Much of a GRC platform’s automation work takes place in the form of workflows: preset, customizable processes set up during system implementation. Workflows are where the system is able to automate and perform previously manual tasks—look for the ability to schedule workflows at regular time intervals or by conditional, event-based triggers. Your solution should be able to flag nonconforming evidence for additional review or automatically create a task or workflow for manual followup, allowing you to manage evidence by exception.
The easiest way to enable your collaborators to respond quickly and efficiently to outstanding tasks is to choose a solution that integrates seamlessly with project management tools such as JIRA, Slack, and email. Collaborators can receive alerts and submit evidence directly within the tools they already use, and custom configurations allow for automatic alerts for asset-based or scheduled actions, as well as when evidence issues are detected.

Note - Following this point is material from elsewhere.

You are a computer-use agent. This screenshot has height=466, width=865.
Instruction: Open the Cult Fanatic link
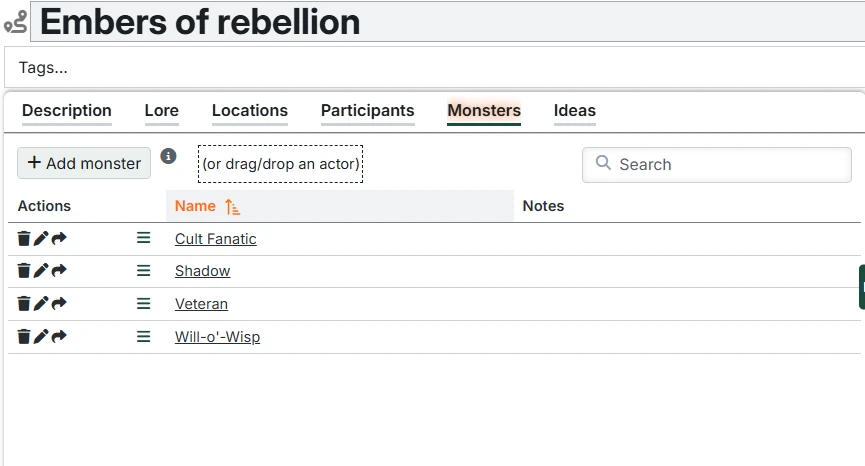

Workflows are also particularly helpful in vendor management, trust management, and auditing. For example, your solution should be able to use workflows to simplify audits by mapping request lists to existing controls and evidence and automatically creating tickets for the rest. Instead of going back and forth with your auditor in a GRC version of “Go Fish,” you are able to know exactly what you still need to provide. Your solution should also enable you to share your security posture with customers based on your evidence, controls, and certifications instead of manually responding to VSAs. As each sequence of events in vendor reviews is often reliant upon previous steps’ criteria being met (an NDA must be completed prior to sharing certain documentation, for example), your platform’s workflows should streamline the review process for prospective clients and introduce proactive activities that shorten the time to close.